Lopez tossed Hudson's and Glover's IDs on the hall table. “Had. Past tense.”

“You won't get out of the country. The borders are being watched.”

“Even Bayard can't watch every part of every border.”

Her stomach sank. He wouldn't risk sea or air travel; he would be a sitting duck. A land crossing meant Mexico or, more likely… “Canada.”

He said something in Spanish. She didn't understand every word, but she understood enough. She was female, barely human. Of no importance.

Which meant they were going to Canada.

It made sense. The border was huge and difficult to control. People crossed back and forth on day trips and not every road had a checkpoint. There were plenty of wilderness places where anyone could simply walk across without being either seen or stopped. Added to that, the places that were checked were often flooded with tourists.

“If we're driving and you want to get me over the border, I'm going to need clothes.”

The logic was unassailable. She was dressed for bed in a camisole and cotton drawstring pants. If he tried to haul her outside, they could get noticed. En route, the fact that she was dressed for bed
would
make her noticeable, which Lopez wouldn't want.

He jerked his head in the direction of the bedrooms. “Two minutes, no more.”

He followed her through to Bayard's bedroom, where most of her things were now stored. She collected socks, sneakers and track pants and quickly pulled them on. She no longer had Todd's gun. Bayard had taken it along with all the other items she had retrieved from the attic. She glanced at the earring with the transmitter and GPS device on the dresser and gauged her
chances of getting it. Opening Bayard's drawer, she took out one of his sweatshirts, then feigned a dizzy spell and dropped it over the earring. Sliding her hand beneath the sweatshirt, she palmed both earrings as she straightened.

Lopez muttered a hard, flat phrase in Spanish. Her two minutes were up.

She turned to face Lopez, supporting herself with one hand on the chest because already she was beginning to feel woozy. “You'll need to take the cuffs off so I can pull the clothes on.”
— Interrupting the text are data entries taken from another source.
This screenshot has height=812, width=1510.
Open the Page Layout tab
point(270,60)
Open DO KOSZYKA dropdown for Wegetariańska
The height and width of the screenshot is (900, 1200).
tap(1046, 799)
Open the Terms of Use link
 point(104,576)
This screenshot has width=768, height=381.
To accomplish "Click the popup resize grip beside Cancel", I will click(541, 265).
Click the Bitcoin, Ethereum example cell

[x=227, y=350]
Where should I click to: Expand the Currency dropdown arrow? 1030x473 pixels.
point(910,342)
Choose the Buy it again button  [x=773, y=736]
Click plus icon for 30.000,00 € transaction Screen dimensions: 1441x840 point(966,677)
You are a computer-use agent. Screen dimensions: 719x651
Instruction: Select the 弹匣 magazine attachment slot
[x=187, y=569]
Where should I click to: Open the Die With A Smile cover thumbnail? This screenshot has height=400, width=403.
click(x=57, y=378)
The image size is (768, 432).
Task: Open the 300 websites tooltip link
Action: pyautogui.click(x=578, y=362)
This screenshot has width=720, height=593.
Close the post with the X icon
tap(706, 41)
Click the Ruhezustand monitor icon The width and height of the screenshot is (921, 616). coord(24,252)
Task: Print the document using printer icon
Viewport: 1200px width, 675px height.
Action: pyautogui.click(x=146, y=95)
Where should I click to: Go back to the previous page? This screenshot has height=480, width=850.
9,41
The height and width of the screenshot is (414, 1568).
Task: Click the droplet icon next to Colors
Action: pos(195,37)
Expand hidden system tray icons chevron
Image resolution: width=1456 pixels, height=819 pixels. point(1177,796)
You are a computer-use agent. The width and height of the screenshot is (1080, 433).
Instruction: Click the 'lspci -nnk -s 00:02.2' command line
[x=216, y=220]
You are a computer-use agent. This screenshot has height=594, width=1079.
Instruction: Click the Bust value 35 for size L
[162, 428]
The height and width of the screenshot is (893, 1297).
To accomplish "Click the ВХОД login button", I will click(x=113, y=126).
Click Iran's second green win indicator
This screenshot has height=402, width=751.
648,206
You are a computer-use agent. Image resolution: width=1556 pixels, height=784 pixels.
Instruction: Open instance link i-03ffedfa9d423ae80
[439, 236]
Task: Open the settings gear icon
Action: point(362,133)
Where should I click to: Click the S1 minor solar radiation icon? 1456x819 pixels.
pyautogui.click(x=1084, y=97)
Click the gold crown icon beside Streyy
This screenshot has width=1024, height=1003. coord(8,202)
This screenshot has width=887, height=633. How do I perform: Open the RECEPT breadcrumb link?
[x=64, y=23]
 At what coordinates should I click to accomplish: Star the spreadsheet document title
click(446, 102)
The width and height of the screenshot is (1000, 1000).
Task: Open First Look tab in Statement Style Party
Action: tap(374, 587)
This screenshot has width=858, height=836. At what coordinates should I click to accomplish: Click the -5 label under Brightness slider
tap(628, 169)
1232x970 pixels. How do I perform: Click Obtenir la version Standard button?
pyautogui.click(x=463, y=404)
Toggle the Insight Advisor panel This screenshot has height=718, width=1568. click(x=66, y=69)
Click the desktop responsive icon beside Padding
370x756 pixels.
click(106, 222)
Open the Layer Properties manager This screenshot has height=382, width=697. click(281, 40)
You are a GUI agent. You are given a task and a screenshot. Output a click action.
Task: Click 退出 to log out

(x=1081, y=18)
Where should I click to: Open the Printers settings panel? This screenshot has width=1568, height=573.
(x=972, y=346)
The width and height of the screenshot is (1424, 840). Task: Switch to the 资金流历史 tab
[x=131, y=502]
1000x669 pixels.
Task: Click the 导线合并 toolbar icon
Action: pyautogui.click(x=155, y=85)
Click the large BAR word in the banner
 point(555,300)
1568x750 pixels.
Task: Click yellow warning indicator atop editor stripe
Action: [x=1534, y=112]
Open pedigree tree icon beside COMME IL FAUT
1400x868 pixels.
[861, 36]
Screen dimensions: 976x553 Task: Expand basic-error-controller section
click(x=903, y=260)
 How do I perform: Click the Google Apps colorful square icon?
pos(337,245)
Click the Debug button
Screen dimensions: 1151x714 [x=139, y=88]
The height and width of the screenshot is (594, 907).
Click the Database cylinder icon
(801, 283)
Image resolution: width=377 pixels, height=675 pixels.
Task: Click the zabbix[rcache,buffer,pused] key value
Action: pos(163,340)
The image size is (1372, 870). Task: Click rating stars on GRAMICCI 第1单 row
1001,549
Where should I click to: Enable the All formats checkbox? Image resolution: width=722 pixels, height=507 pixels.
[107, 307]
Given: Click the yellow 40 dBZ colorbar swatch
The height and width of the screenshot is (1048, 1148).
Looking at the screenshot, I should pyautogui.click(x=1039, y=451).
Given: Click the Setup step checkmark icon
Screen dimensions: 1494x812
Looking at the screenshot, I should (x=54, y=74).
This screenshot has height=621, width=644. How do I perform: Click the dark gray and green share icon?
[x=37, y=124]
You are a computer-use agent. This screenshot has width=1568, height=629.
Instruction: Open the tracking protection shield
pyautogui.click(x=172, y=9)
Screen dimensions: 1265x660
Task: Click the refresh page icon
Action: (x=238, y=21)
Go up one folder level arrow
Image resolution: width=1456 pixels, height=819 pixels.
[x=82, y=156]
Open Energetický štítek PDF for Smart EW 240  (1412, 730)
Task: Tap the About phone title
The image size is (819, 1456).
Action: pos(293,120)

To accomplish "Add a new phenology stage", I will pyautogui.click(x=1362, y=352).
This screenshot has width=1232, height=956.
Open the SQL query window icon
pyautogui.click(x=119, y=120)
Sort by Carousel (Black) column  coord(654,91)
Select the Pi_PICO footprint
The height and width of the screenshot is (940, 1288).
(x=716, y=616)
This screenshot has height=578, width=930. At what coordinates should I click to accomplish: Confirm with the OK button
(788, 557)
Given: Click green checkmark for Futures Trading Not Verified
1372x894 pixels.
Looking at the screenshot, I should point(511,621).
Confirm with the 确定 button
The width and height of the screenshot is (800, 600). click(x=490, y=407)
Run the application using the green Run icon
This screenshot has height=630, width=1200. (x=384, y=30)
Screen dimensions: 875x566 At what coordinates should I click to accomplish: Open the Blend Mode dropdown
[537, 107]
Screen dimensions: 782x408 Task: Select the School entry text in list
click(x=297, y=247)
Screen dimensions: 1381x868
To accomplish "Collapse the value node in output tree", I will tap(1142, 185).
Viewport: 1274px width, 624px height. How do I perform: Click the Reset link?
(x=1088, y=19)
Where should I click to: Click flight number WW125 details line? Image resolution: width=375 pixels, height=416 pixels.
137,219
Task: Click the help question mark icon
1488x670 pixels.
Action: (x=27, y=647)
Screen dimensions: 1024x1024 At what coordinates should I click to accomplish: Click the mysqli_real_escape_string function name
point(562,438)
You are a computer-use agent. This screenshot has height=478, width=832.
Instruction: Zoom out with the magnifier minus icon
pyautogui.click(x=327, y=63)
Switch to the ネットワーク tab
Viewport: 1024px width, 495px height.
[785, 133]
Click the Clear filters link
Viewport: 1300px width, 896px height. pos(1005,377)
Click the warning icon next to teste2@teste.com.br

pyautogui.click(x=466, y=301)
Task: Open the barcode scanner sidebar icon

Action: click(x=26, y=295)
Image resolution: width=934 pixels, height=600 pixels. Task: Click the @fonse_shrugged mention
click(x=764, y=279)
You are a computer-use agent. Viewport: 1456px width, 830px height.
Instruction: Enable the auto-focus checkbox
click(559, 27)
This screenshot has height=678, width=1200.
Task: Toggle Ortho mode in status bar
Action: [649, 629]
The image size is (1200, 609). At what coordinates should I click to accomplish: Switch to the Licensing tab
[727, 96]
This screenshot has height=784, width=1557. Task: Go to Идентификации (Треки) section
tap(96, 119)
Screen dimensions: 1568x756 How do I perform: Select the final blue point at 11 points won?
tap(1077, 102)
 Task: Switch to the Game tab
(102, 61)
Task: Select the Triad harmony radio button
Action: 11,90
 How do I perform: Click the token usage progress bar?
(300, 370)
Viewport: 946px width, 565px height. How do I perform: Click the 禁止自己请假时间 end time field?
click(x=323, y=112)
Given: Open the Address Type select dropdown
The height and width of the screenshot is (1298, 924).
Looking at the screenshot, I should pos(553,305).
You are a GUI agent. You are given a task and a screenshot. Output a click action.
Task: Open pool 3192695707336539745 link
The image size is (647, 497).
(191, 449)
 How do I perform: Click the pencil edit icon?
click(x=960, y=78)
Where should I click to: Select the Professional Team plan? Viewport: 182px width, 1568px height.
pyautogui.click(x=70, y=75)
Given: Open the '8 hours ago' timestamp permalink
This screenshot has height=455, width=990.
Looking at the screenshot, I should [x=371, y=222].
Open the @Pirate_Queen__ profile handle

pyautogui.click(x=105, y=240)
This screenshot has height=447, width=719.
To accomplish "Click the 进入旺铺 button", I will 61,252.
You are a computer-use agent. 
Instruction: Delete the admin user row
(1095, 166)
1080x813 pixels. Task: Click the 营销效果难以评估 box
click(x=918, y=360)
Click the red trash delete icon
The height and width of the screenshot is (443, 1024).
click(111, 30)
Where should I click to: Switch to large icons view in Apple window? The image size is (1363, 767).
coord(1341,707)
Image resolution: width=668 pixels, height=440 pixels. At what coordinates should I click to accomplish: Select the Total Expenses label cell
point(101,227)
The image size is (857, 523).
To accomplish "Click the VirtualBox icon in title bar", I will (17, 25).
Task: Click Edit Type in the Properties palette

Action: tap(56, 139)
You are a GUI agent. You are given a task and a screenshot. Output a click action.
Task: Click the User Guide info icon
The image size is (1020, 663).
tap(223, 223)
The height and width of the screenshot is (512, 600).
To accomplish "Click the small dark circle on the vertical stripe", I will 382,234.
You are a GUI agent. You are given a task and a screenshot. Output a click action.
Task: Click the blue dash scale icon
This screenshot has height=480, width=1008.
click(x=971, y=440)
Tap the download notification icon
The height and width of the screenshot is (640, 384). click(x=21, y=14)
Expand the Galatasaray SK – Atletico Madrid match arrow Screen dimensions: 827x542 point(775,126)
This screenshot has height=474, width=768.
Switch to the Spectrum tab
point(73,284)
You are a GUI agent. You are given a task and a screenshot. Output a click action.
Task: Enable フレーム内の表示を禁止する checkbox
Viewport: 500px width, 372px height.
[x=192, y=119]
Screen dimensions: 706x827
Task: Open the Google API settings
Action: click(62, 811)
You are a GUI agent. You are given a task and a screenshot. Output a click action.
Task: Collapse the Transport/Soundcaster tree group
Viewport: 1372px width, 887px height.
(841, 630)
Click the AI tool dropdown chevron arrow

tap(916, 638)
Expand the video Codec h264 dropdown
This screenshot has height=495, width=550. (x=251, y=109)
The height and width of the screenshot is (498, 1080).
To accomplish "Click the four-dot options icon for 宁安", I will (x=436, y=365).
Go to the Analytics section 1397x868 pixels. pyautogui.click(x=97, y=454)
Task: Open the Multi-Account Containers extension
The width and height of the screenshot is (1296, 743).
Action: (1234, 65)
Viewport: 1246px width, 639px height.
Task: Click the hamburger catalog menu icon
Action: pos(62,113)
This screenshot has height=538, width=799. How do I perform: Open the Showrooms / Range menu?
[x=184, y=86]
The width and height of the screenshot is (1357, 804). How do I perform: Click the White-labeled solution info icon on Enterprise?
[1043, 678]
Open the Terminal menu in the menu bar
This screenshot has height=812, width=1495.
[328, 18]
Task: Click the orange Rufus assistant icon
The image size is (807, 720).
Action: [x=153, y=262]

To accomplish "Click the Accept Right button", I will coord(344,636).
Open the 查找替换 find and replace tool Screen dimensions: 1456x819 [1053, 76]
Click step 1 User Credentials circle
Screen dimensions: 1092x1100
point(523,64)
Lopez unlocked the cuffs and replaced them in his pocket, keeping the gun trained on her the entire time.

Her fingers clumsy, and keeping the hand with the earrings closed, she dragged the sweatshirt over her head and shoved her arms through the sleeves. The faint scents of laundry powder and Bayard registered, and fierce emotion swamped her. The sweatshirt was large. Thick folds fell to just below her bottom, and the sleeves were long enough that they sagged down over her wrists, hiding the fact that she was holding something.

While she'd pulled on the clothing, Lopez had found her handbag, upended it onto the bed, and
pocketed her passport. He jerked the gun in the direction of the door, indicating that it was time to leave. When he didn't make any comment about the fact that she was wearing a garment that was obviously too large for her, relief made her head swim. He had been focused on finding her passport, and hadn't noticed anything suspicious about the clothing she had chosen. Even if Lopez suspected the sweater had originally belonged to Bayard, he probably thought she was frightened enough to need the comfort of her boyfriend's clothing.

Fighting waves of dizziness, she preceded him out of the apartment and into the corridor. As they waited for the lift, it registered that this time he hadn't bothered with the cuffs, but that made sense. He had needed them to keep her under control while he had injected her, but she was now in no condition to fight him and they would be a liability while trying to move her out of the apartment and into a vehicle. With the drug taking effect, he could project the fiction that she was drunk and no one would take much notice.

The elevator doors slid open. Lopez, gun held against one thigh so that it was almost invisible, gripped her arm and shoved her inside.